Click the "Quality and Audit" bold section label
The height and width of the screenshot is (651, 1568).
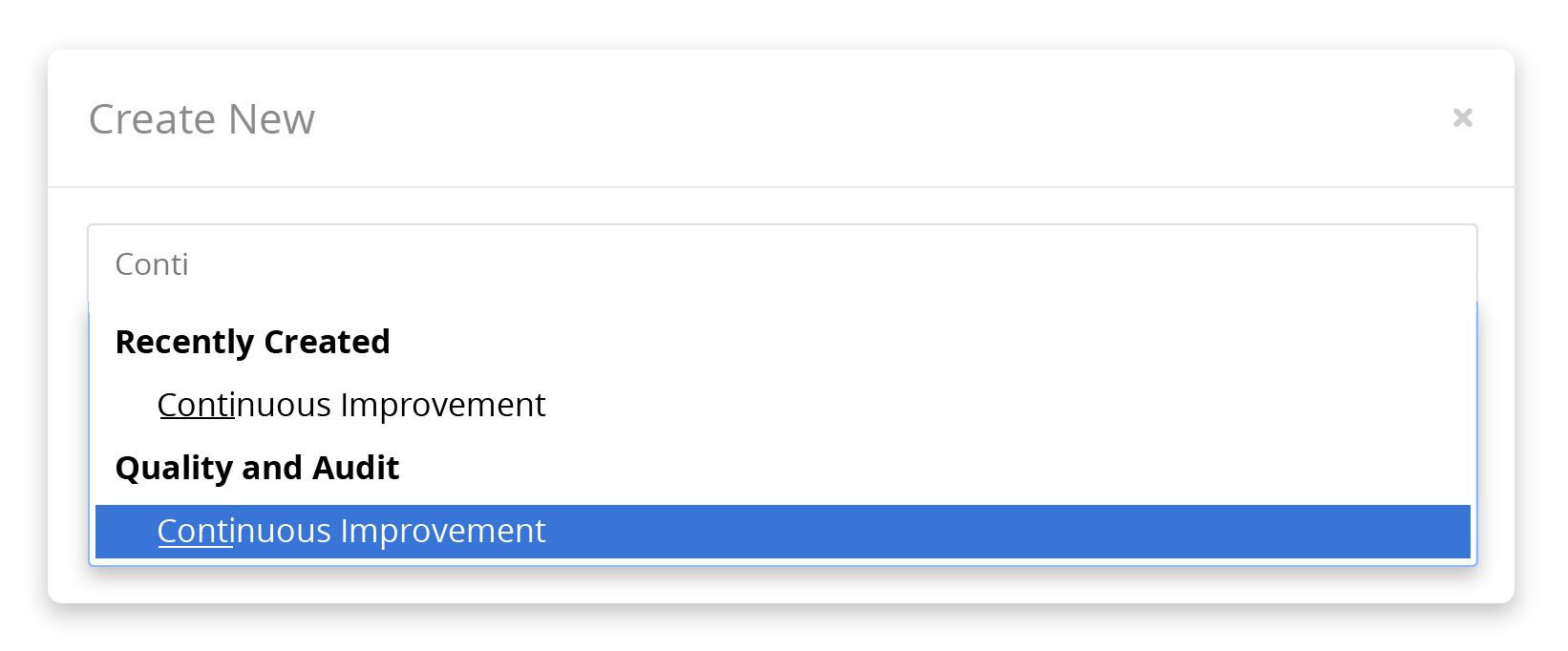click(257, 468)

* * *

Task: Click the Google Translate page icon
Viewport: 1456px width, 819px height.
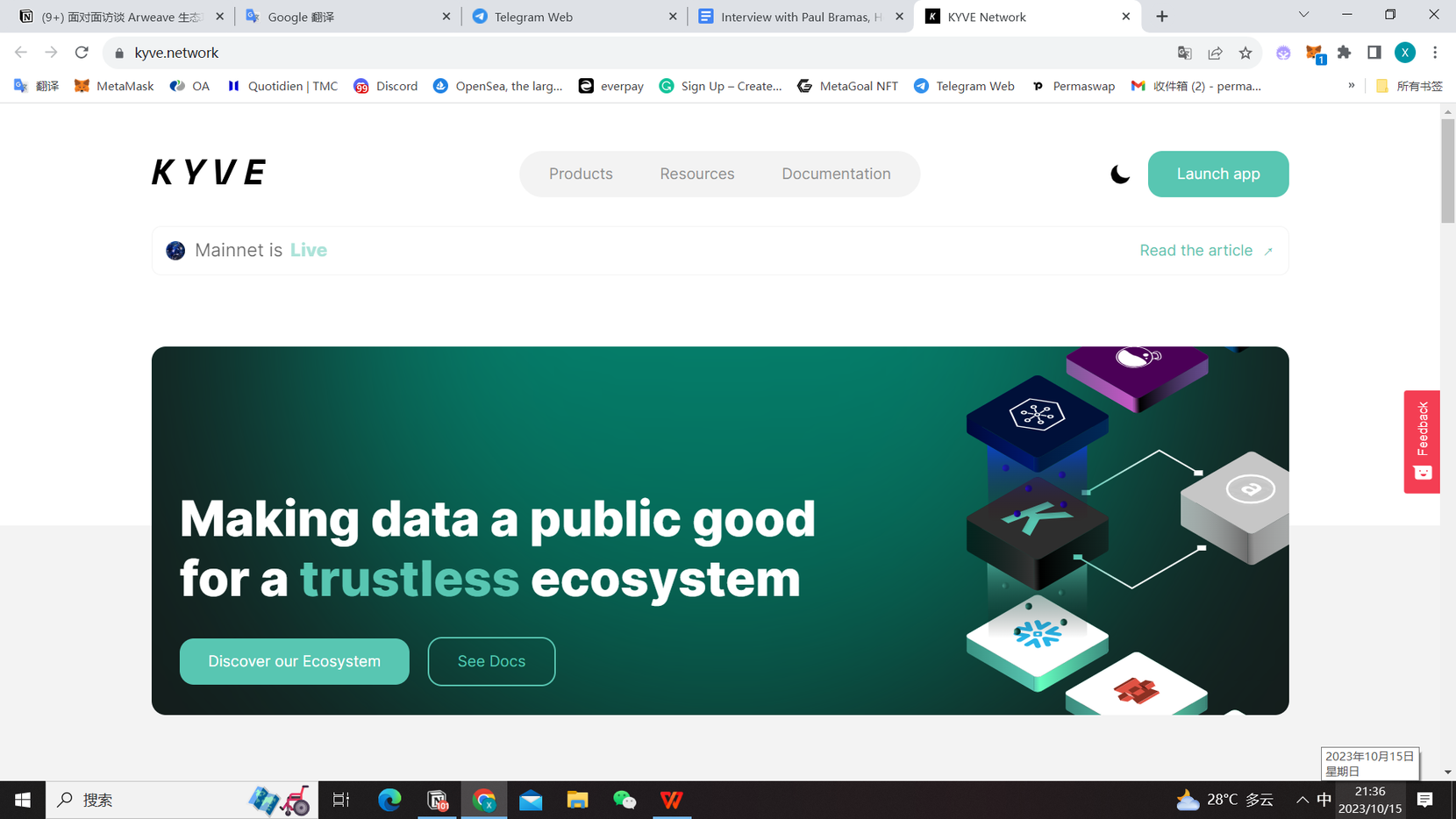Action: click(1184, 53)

→ **What this task involves**: Rewrite the material starting at the line containing "Task: Click the Google Translate page icon" and ending at the line containing "Action: click(1184, 53)", replacing "page icon" with "toolbar icon" and keeping everything else the same. Leave the pictures out.

→ **Complete answer**:
Task: Click the Google Translate toolbar icon
Viewport: 1456px width, 819px height.
Action: click(1184, 53)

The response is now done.